Desde mi sillón.
 

DESDE MI SILLÓN...

Kelisidian
INFRAMUNDO

Cada día resultaba más complicado expresar ideas, hablar de sentimientos, de esperanzas y desesperanzas.

¿Qué niña no soñó con ser princesa y más tarde reina? ¿qué niño no quiso ser el príncipe valiente, el más bueno, honesto y fuerte de los hombres?

Después, el tiempo pasa y hace que se pague muy caro tanta ilusión desenfrenada. El mundo está ahí, la realidad todo poderosa nos atrapa. Los demás están fuera viviendo ¿de la mejor manera posible? No siempre.

La candidez infantil y honorable se pierde a fuerza de golpes unas veces, otras ni siquiera dejaron que se diera en los que por derecho natural deberían tenerla, y la vida bella se va oscureciendo en nuestra mente, porque a pesar de ello, los días transcurren como siempre, como deben.

Pasan las semanas tan lentas cuando eres joven, todo parece bueno, la familia está para respaldarte o eso crees, los amigos para quererte y aceptarte con tus diferencias, o eso crees, los amores para endulzarte los tiempos, o eso crees.

Más se da la circunstancia que cuando miras atrás, te reconoces en las heridas sangrantes, en las cicatrices recientes o lejanas, en los cardenales aún amoratados.

Las articulaciones empiezan a no responder como de costumbre. Demasiada carga para uno solo.

De la sangre que corre por las venas semejante a la tuya, nada que decir. De los vecinos que tocaron en suerte, mejor dejarlo. De aquellos que creímos amigos y nos dejaron en plena adversidad, solo desear que sean felices.

Entre tanto, surge la fortaleza de una fragilidad inmensa, nace la habituación a un orden necesario para dar respuesta a cada tramo de décima de segundo que se respira. Sin descanso, sin apenas tener un solo resquicio de veracidad humana dónde descansar, sentirte en paz, poder ser uno mismo sabiéndote arropado, querido, sin ser culpabilizado por los errores, tantos ellos como aciertos envidiados.

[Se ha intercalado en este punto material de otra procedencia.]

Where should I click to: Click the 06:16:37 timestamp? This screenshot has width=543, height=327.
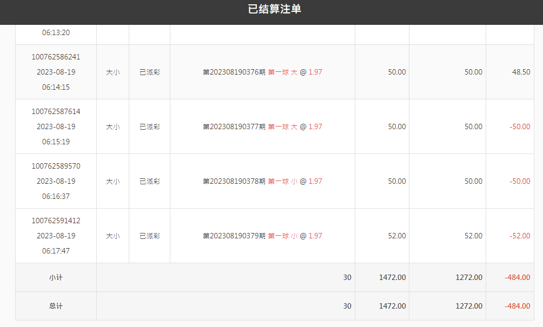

Pasa el tiempo en una soledad repleta de luchas, escarceos, batallas y guerras.

El amor se escurre entre los dedos como el agua de un estanque que cuando al arrodillarte por querer cogerla con las manos, tan solo se consigue obtener menos cantidad de lo que cabe en un dedal durante algunos segundos , moja nuestra superpie de la piel, pero no la traspasa. No es capaz de romper el caparazón de concha en el habita el ego de cada cual, y pides y ruegas, más la respuesta entre risas es, esto es lo que hay. Una cerrazón, una dificultad, una mentira, una gran dosis de hormonas revueltas que instalan sus deseos, sus metas, sin tregua, sin decoro, con un entusiasmo frenético saludable y todo ello solo si uno se encuentra entre los límites del gusto de otros.

Y mientras tanto, la generosidad se oculta en las profundidades de la voluptuosidad de comportamientos del inframundo que hemos creado.

 

 

 

 

 

 

Publicado el: viernes, 03 de febrero de 2012 13:44 por kelisidian

Comentarios

Nolaaxe ha opinado:

Lo leo, y me va pareciendo muy pesimista; pero cuando leo las últimas palabras, creo, acaso equivocadamente, que me pasé de pesimista al leerlo.

Un beso.

# febrero 4, 2012 1:24

kelisidian ha opinado:

Corazoncito, en ocasiones la realidad es así de triste.